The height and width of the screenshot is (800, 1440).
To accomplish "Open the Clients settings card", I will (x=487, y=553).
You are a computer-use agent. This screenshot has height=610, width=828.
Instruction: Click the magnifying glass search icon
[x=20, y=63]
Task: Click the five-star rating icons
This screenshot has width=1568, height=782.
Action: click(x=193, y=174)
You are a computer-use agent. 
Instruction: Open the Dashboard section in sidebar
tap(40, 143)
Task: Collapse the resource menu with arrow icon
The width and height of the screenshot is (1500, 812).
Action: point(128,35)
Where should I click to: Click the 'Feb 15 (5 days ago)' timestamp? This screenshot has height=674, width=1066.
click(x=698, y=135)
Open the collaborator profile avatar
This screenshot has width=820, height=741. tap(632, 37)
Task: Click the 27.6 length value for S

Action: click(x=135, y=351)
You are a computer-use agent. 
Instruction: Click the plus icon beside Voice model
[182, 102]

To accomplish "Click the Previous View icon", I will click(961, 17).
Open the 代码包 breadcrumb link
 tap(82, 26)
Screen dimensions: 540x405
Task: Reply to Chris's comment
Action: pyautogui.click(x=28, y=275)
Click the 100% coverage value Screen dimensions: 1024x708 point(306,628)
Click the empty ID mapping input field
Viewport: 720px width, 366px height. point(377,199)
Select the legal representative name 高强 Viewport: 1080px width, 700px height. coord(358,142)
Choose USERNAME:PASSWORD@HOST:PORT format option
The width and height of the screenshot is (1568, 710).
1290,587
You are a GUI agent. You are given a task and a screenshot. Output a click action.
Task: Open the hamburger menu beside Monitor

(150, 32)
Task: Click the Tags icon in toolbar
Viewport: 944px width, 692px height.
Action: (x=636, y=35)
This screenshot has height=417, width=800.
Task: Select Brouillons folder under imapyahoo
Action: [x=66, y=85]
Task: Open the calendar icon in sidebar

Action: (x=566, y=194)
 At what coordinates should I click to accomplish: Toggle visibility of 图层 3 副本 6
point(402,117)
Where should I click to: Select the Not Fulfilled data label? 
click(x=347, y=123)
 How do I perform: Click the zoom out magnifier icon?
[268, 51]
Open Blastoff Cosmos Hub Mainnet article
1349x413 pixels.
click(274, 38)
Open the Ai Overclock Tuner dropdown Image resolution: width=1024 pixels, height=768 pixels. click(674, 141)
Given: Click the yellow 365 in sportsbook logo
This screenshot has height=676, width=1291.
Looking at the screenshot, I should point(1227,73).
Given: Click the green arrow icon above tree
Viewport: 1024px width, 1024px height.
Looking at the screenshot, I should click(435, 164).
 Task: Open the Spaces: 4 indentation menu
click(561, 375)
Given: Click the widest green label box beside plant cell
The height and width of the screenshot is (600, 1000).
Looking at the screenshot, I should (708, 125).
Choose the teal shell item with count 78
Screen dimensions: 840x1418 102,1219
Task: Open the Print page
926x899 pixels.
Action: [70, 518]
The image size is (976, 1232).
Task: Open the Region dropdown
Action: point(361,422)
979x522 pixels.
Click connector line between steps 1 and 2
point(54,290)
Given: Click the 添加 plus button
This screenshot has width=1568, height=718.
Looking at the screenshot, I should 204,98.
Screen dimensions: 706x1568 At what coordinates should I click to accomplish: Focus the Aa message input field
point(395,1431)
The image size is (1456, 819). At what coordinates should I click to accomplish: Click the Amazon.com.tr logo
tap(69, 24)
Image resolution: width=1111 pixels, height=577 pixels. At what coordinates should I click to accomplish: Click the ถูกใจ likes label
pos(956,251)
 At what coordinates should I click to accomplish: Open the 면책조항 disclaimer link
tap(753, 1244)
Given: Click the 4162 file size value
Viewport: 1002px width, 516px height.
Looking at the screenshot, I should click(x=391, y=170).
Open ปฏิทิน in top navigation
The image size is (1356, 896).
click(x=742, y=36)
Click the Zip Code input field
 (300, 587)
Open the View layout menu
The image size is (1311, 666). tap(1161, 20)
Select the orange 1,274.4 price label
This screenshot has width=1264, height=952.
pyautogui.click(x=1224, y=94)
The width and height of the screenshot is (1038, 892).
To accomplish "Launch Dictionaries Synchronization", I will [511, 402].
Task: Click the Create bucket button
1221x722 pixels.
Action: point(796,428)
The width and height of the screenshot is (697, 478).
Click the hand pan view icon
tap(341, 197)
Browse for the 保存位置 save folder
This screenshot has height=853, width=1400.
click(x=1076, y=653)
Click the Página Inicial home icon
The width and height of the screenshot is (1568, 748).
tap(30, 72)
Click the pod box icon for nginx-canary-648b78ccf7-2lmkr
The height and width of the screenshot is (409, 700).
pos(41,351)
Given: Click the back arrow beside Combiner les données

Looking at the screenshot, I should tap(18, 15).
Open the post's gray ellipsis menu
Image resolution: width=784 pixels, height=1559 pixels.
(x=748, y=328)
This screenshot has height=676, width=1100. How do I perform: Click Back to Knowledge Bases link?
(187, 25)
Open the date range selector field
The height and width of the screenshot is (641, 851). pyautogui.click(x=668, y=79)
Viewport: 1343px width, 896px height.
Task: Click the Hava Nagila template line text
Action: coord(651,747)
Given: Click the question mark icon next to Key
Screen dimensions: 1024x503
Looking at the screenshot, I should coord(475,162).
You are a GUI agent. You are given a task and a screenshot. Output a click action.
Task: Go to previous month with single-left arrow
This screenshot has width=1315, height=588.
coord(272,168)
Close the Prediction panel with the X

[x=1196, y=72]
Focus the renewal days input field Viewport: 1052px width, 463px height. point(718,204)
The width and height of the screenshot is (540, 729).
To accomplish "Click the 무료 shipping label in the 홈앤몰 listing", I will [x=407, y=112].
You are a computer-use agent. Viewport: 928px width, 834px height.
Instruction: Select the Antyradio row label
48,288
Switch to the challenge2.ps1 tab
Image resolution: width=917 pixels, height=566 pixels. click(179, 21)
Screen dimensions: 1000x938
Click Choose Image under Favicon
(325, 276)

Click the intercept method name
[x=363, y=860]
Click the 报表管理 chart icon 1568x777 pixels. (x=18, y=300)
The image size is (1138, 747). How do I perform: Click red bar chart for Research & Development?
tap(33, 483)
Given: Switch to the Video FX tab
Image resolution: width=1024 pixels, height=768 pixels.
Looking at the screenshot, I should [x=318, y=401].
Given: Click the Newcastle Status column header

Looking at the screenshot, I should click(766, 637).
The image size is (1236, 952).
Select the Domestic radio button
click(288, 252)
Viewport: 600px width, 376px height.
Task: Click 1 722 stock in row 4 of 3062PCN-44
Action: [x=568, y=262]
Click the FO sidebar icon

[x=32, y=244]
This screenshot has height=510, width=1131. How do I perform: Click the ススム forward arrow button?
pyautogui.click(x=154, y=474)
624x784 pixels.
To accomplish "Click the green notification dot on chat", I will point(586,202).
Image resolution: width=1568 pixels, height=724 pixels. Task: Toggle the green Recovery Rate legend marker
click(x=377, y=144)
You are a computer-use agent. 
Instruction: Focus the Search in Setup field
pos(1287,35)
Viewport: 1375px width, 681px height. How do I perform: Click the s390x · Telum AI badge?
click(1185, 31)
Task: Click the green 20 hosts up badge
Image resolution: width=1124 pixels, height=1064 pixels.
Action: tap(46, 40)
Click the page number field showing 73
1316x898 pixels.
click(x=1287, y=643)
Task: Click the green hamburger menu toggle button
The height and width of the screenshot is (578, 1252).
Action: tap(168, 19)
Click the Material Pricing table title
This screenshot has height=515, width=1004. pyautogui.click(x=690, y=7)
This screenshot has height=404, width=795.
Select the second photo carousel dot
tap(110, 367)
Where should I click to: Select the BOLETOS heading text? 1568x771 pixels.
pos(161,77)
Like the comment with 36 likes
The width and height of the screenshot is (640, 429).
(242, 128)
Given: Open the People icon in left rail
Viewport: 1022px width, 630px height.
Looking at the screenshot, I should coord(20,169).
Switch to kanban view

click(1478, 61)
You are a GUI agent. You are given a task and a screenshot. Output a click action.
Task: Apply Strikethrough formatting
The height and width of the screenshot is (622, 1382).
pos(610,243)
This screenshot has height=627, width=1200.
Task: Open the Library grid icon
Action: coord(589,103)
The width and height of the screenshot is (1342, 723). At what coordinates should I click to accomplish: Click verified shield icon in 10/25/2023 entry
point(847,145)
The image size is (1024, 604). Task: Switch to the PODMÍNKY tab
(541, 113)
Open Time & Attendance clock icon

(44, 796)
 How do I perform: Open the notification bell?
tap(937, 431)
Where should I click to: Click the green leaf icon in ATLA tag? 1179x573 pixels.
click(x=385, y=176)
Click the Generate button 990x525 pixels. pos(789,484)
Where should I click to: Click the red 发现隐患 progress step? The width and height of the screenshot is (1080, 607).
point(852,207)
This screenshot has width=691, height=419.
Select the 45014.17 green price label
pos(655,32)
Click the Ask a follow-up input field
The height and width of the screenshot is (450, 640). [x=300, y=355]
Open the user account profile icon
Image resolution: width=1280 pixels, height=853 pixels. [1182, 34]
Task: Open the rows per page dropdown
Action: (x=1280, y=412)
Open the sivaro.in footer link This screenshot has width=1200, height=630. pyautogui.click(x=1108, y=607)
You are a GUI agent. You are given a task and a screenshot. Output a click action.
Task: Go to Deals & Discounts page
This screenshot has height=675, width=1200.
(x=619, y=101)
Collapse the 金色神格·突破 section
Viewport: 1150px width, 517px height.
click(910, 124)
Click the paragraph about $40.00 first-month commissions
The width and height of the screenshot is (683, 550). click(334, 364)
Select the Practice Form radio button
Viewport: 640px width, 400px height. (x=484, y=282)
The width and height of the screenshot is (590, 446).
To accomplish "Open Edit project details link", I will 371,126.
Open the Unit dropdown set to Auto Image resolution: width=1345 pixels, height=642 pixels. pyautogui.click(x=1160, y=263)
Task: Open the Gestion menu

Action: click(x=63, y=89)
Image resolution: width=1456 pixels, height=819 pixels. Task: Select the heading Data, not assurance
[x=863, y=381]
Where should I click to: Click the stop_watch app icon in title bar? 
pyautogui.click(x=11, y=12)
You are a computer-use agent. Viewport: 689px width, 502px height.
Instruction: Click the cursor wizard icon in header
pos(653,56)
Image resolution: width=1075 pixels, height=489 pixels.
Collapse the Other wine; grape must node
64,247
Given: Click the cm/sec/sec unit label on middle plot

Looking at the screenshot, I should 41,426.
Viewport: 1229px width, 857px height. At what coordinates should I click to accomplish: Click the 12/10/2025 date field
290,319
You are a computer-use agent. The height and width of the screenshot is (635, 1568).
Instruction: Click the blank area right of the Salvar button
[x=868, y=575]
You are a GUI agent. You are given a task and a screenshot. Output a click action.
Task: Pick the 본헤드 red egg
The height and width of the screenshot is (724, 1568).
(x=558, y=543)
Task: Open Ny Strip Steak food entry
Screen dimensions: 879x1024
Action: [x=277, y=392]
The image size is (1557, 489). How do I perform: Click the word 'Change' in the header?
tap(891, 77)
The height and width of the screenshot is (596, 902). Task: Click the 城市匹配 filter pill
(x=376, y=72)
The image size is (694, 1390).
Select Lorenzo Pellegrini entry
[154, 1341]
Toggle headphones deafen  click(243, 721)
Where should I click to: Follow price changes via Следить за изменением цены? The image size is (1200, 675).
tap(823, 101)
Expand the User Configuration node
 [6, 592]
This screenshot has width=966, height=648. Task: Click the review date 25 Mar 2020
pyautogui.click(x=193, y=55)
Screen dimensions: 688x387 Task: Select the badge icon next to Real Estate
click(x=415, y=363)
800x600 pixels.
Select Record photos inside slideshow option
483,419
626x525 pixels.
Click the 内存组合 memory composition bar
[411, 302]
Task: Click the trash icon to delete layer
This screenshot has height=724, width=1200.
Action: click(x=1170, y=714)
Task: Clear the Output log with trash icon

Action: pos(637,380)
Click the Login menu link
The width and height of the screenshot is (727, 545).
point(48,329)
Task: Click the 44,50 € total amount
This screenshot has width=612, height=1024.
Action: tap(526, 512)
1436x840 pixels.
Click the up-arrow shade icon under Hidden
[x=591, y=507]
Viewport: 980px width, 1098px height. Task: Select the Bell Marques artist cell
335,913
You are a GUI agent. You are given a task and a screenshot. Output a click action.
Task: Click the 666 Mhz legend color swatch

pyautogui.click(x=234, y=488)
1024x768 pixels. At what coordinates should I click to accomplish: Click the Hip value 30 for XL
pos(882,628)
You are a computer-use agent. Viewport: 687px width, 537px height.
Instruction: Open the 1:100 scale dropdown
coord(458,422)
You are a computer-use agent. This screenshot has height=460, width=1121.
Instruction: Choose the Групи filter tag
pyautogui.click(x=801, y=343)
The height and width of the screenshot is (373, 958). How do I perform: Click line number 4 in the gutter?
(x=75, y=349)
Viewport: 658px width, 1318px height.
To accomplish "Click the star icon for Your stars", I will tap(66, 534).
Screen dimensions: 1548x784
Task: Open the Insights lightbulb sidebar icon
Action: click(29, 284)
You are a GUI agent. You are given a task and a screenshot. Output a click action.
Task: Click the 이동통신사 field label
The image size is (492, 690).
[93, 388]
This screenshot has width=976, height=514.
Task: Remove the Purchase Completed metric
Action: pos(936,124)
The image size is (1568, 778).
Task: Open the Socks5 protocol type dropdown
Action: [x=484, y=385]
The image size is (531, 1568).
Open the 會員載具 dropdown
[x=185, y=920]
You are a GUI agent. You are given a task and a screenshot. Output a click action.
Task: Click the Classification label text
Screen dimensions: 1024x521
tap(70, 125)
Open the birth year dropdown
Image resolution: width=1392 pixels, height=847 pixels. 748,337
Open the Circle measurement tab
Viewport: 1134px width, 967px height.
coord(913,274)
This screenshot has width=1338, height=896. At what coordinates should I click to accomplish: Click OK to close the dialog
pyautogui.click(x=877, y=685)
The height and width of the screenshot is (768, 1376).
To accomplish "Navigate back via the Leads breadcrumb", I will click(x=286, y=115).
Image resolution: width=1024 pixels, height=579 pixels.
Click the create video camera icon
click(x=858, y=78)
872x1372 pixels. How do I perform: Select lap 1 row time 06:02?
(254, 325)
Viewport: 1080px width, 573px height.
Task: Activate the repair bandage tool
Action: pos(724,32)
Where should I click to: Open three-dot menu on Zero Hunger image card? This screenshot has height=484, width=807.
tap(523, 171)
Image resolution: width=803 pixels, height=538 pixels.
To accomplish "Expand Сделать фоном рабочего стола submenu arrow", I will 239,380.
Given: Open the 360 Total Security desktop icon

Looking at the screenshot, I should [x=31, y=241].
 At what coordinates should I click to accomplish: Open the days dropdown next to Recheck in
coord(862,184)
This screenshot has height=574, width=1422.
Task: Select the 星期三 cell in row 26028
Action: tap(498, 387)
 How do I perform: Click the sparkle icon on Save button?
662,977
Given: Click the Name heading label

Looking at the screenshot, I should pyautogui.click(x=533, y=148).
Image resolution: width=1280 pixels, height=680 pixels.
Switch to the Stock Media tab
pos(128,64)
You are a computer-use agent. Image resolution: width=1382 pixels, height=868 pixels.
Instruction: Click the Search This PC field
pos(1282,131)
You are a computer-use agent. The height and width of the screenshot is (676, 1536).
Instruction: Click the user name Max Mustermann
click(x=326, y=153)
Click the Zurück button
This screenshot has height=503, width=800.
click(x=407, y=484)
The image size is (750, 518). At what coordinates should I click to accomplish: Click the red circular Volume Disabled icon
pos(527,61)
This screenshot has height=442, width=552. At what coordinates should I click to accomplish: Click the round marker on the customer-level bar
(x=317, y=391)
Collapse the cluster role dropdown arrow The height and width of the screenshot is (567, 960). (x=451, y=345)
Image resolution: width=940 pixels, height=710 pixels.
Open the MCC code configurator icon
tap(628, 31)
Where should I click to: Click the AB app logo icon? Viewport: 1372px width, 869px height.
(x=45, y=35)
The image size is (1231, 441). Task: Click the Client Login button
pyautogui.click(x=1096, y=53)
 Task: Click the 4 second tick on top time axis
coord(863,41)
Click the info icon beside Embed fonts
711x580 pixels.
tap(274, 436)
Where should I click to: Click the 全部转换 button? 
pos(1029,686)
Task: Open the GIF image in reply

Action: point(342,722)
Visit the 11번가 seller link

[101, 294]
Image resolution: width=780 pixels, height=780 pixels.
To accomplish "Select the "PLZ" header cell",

____________

Within the data above, the lines from the one with "The image size is (694, 1390)." to the one with "626x525 pixels." must be repeated exactly; no other line belongs in the answer.

- ANSWER TO THIS PROBLEM -
The image size is (694, 1390).
Select Lorenzo Pellegrini entry
[154, 1341]
Toggle headphones deafen  click(243, 721)
Where should I click to: Follow price changes via Следить за изменением цены? The image size is (1200, 675).
tap(823, 101)
Expand the User Configuration node
 [6, 592]
This screenshot has width=966, height=648. Task: Click the review date 25 Mar 2020
pyautogui.click(x=193, y=55)
Screen dimensions: 688x387 Task: Select the badge icon next to Real Estate
click(x=415, y=363)
800x600 pixels.
Select Record photos inside slideshow option
483,419
626x525 pixels.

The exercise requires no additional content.